多くの人は、大きな動物や珍しい動物などを好んで見てその写真を撮ろうとする。野生のゾウをみるために、何十ものボートが列をなし、オランウータンの保護施設では、給餌の時間に無数の観光客が果物を食べるオランウータンを囲んでいた。その様子を目の当たりにしたフクオカハカセは、ボルネオの地で輝く小さな動植物たちと、大きな動物を好む人間を思い、こう言った。

「なぜ、ゾウやオランウータンは保護される一方で、保護されない生命体がいるのでしょうか」

ナイトトラップにかかった虫たちを眺める中学生

光合成をする植物、排泄物を土に落としてくれる動物、それから目にない菌もそうだ。その一つひとつの存在によって、地球という大きな生命は成り立っている。小さな存在に自然と目を向ける子どもたちの姿が、「生命の大切さに大小はあるのか」と問いかけていた。

いのちをつないでいくために。「利他的」になること

ボルネオの熱帯雨林のなかをみんなで歩いたあと、フクオカハカセはこんな話をした。

「森の中を歩いているとき、まったく蚊に刺されませんでした。なぜかと考えると、おそらくそこに蚊はいるけれど、増えすぎない力が働いているのだと思います。蚊を食べる捕食者がいて、その捕食者はまた、別の捕食者に食べられるという自然のバランス=動的平衡が保たれているので、ひとつの種が増えすぎたり減りすぎたりしないのでしょう。絶妙なバランスで全体が包まれていると感じました」

それから、こう続けた。

「自然界のそれぞれの役割というのは、どの生物も必ず何らかの動的平衡を支えている一員であって、もらったものを必ず何かに受け渡しながら循環を支えています。なので、ある意味で生物は、とても利他的にふるまっているわけです。しかし、ひるがえって、人間を見ると、私たちは利己的にふるまい、色々な自然資源を収奪したり、溜め込んだりしています。

人間も地球環境の一員として、他の生物と同じように利他的にふるまうことができれば、人為的な活動による温暖化や海洋汚染など、地球上の色々な問題が、もう少し良い方向に展開するだろうと思うのです。利己的なふるまいから利他的なふるまいにシフトする必要がある。この旅を通して、改めて教えてもらったことでした」

モウレンカンプオオカブト

この地球では、さまざまな営みが行われている。私たちの目に留まらない小さな世界でも、今この瞬間、数秒後も、数時間後も行われている無数の営みによって、大きな生態系の調和が保たれている。ボルネオの地で垣間見た、生物たちの食う食われるや光合成もそうした営みの一つである。

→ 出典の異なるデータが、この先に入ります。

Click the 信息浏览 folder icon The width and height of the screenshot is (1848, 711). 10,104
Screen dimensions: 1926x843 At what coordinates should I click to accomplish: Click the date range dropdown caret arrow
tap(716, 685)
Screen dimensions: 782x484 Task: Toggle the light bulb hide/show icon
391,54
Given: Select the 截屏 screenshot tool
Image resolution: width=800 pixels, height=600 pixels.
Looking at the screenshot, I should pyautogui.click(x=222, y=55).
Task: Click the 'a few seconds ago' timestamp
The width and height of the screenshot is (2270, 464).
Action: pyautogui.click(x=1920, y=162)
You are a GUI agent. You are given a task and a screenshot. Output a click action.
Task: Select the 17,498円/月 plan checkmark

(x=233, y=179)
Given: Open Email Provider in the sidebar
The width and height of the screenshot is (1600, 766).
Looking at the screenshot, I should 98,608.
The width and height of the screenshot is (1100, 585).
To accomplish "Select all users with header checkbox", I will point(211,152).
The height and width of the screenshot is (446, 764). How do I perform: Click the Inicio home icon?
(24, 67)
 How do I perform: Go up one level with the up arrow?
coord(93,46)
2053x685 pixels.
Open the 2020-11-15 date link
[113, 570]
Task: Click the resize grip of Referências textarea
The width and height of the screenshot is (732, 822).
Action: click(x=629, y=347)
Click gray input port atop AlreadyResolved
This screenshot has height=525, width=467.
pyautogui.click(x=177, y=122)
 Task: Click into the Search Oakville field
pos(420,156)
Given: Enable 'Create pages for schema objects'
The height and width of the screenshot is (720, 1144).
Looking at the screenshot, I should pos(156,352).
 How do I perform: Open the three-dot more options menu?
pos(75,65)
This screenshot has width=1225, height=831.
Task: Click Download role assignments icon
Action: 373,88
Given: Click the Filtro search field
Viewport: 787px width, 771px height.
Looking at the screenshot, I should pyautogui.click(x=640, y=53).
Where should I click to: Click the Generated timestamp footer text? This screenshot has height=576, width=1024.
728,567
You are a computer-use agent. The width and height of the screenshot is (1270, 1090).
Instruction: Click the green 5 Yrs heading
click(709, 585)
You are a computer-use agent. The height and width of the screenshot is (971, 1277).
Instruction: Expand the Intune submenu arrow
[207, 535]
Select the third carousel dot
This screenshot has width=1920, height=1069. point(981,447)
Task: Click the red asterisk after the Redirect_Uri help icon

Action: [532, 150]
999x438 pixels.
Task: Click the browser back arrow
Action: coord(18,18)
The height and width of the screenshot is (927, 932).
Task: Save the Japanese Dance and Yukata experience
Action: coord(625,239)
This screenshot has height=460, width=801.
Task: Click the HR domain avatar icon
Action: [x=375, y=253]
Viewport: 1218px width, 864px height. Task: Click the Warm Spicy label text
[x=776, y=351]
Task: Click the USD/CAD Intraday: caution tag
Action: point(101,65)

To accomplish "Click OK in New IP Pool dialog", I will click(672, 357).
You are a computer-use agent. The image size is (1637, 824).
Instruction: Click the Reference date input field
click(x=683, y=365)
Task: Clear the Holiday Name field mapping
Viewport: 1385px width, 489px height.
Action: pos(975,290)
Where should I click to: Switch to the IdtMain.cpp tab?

そんな彼らと同じ地球上に、私たち人間も生きている。酸素を吸って、二酸化炭素を吐いて、野菜や肉や魚を食べ、排泄し、寝て……生命活動を行っている。では、ほかの生命体と同じいのちのサイクルのなかで生きる一員として、私たちはどのように生きていくべきだろう……?

ボルネオの空を飛ぶ猛禽類

その問いのヒントは、きっと一歩外へ出たときに見える景色のなかにも広がっている。踏んでしまいそうなくらい小さな生き物たちのなかにも、それぞれの「いのちのものがたり」が流れているから。